Son application ne vaut alors que pour l'avenir. Concrètement, l'intéressé a fait l'objet d'une mesure d'éloignement le 3 mars 2023 régulièrement notifiée.

Cette décision a donc créé une situation juridique qui ne s'est pas réalisée puisqu'il n'a pas été reconduit.

Il n'en demeure pas moins que la situation «'potentielle'» de reconduite antérieure était légalement constituée.

A la différence, une loi rétroactive permettrait de reconduire M. [I] [F] en créant une situation qui n'existait pas antérieurement.

Ainsi, M. [I] [F] reste soumis aux effets de l'obligation de quitter le territoire français pour l'applicabilité immédiate de l'article suscité dans sa nouvelle rédaction.

Le moyen sera donc rejeté.

Sur le défaut d’appréciation de la situation personnelle et de la possibilité d’assigner à résidence :

M. [I] [F] reproche à l’administration de ne pas avoir tenu compte de son insertion et de ne pas avoir correctement apprécié sa situation personnelle en vue d’envisager une assignation à résidence.

En l’espèce, l’arrêté critiqué précise qu’il s’est soustrait à la mesure d’éloignement du 03 mars 2023 ; qu’il a été interpellé pour tentative de remise illicite d’objet à détenu à [Localité 2] le 12 août 2024 ; qu’il est défavorablement connu des services de police ; qu’il ne présente pas de garantie de représentation en ce qu’il ne peut justifier de la possession de documents d’identité ou de voyage en cours de validité ; qu’il déclare être domicilié [Adresse 1] à [Localité 7] sans founir de justificatif de domicile ; que l’effectivité et la stabilité de son logement ne sont pas avérées ; qu’il n’envisageait pas de retour en Russie.

Il résulte des pièces produites par Monsieur [F] à l’appui de son recours que le [Adresse 1] à [Localité 7] constitue une adresse postale de l’accueil solidaire [6].

Monsieur [F] ne justifie pas de son adresse actuelle, ni ne produit d’attestation d’hébergement.
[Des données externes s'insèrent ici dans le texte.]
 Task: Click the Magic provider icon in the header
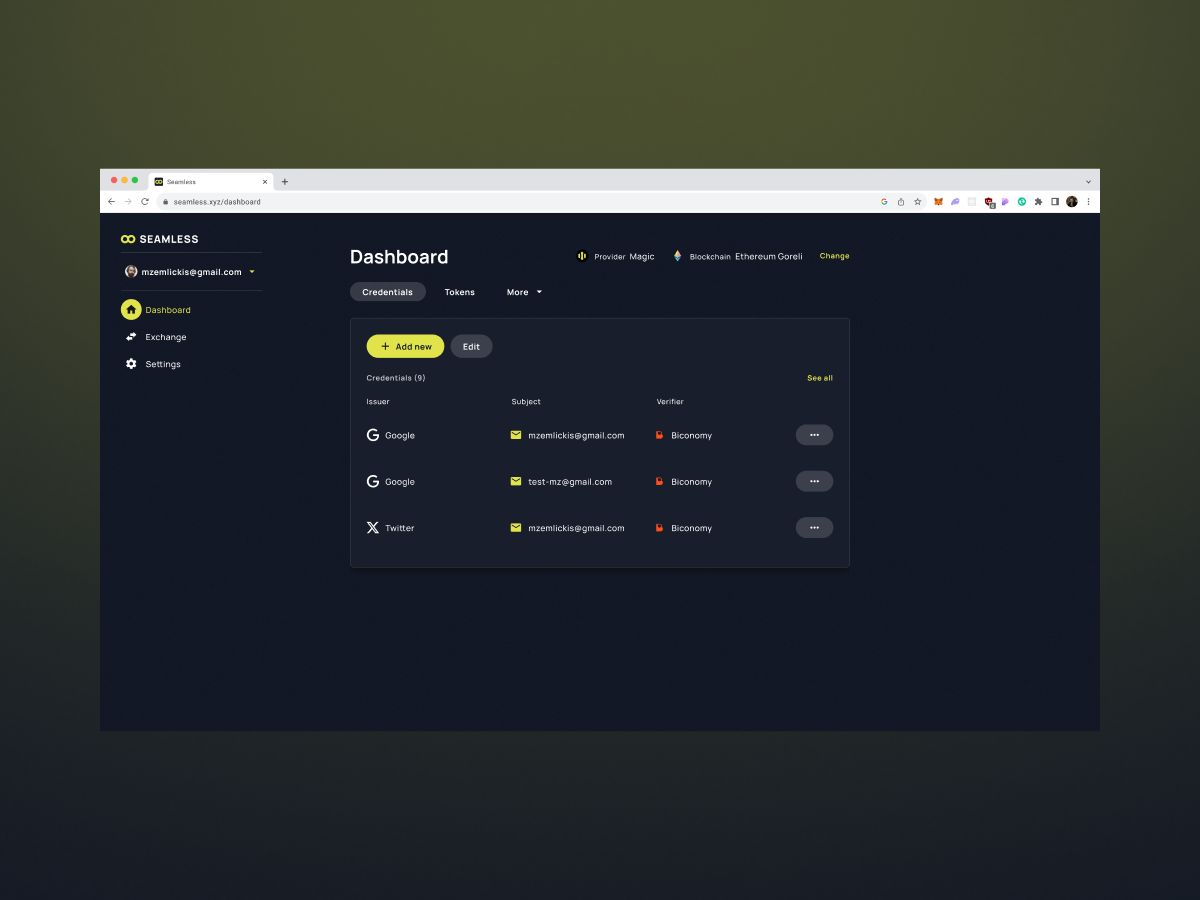(x=582, y=256)
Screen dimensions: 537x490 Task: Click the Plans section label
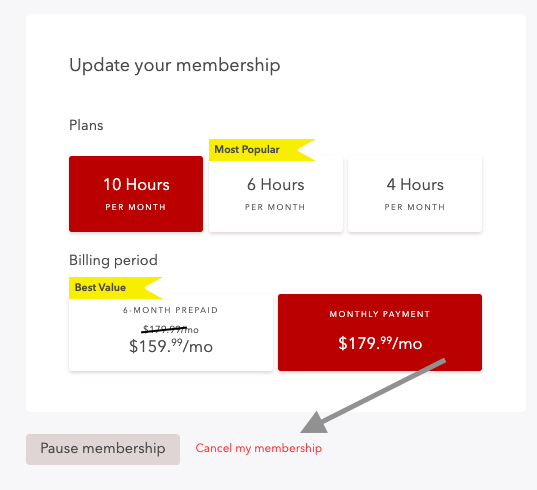pyautogui.click(x=86, y=125)
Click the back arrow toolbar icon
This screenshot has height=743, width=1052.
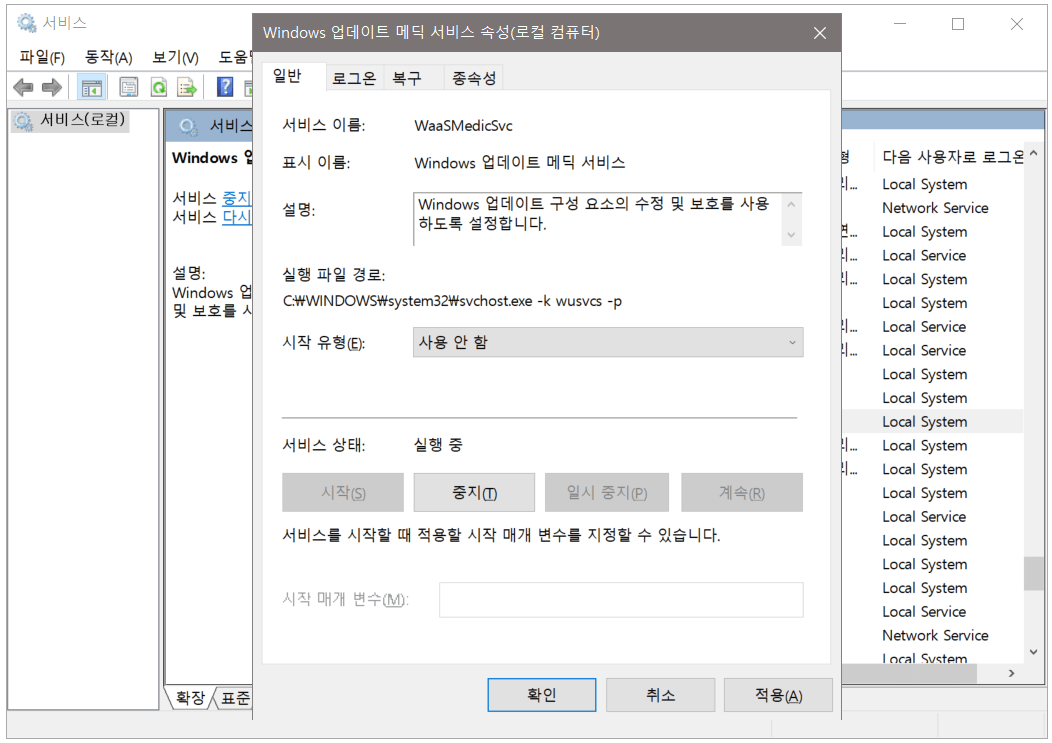[23, 87]
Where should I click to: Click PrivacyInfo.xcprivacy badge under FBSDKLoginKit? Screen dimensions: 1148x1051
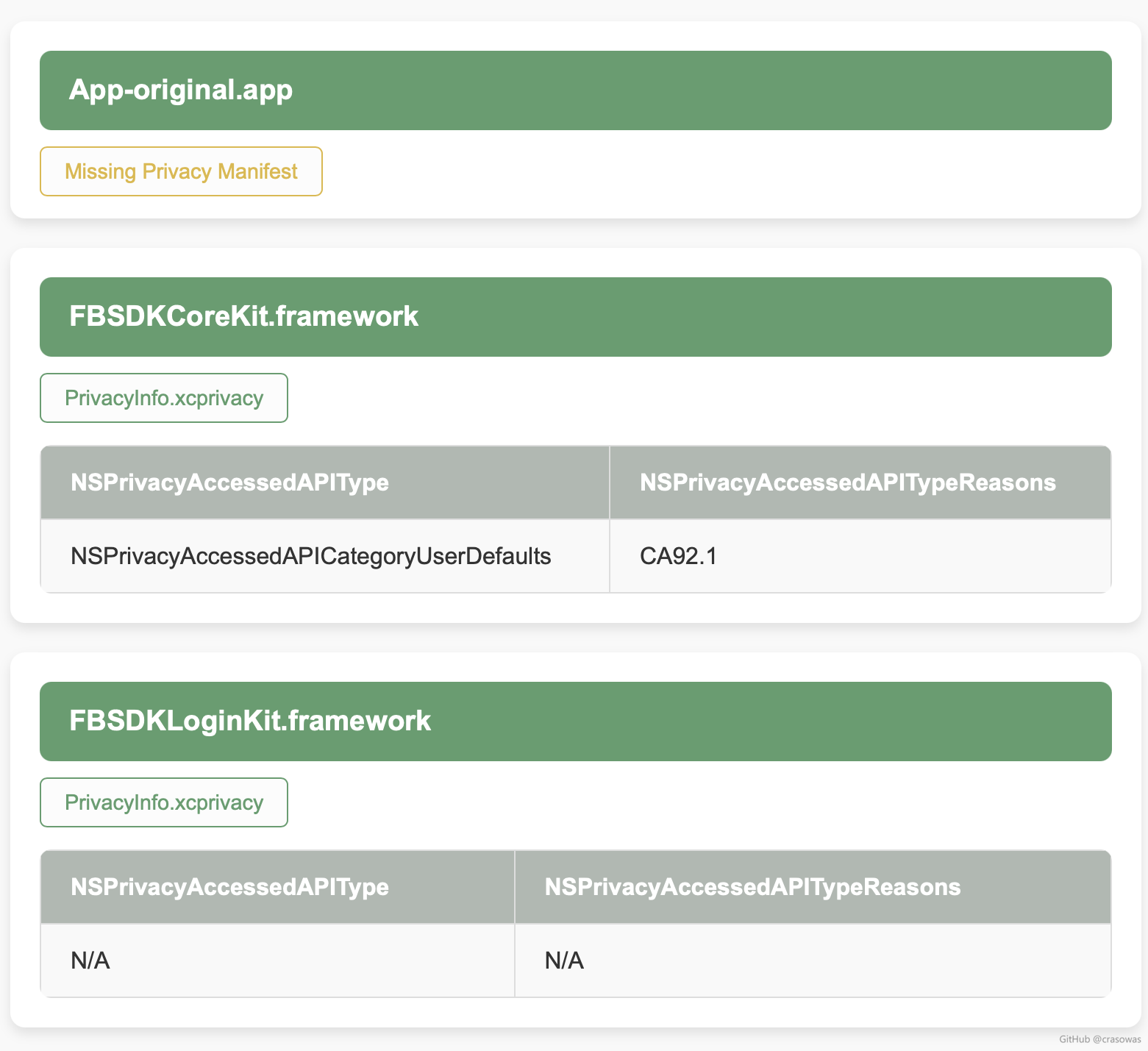tap(164, 802)
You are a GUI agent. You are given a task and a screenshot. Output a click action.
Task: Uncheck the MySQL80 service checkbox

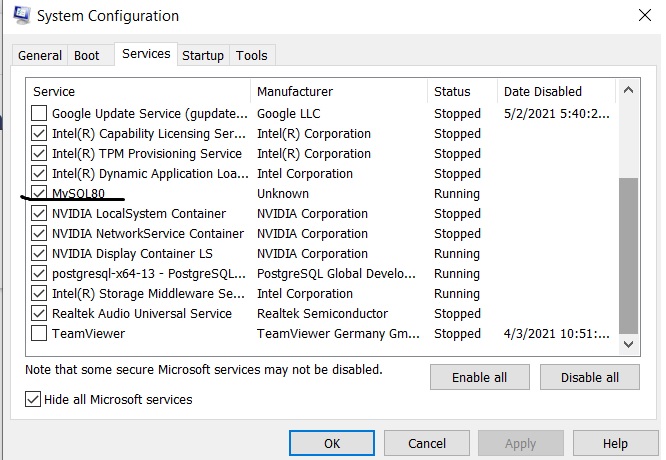[x=39, y=193]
S’il fournit par ailleurs un certificat de scolarité, celui-ci est valable pour l’année scolaire 2019-2020.

Par ailleurs, sa promesse d’embauche du 21 mai 2024 est émise sous condition de la délivrance d’un titre de séjour régulier. Or, ce dernier n’est pas titulaire d’un tel document.

Au regard de l’ensemble de ces éléments, il y a lieu de considérer que l’administration a fait une exacte appréciation de sa situation personnelle.

Sur la demande d’assignation à résidence judiciaire :

L’intéressé ne présente pas de garanties suffisantes pour la mise à exécution de la mesure de reconduite à la frontière, des mesures de surveillance sont nécessaires.

Eu égard aux nécessités invoquées par Mme PREFET DE L’OISE, il convient de rejeter le recours en annulation formé par l’intéressé et d’accorder la prolongation demandée.

PAR CES MOTIFS

PRONONÇONS la jonction avec l’affaire n°24/3721

REJETONS le recours en annulation de Monsieur [I] [F]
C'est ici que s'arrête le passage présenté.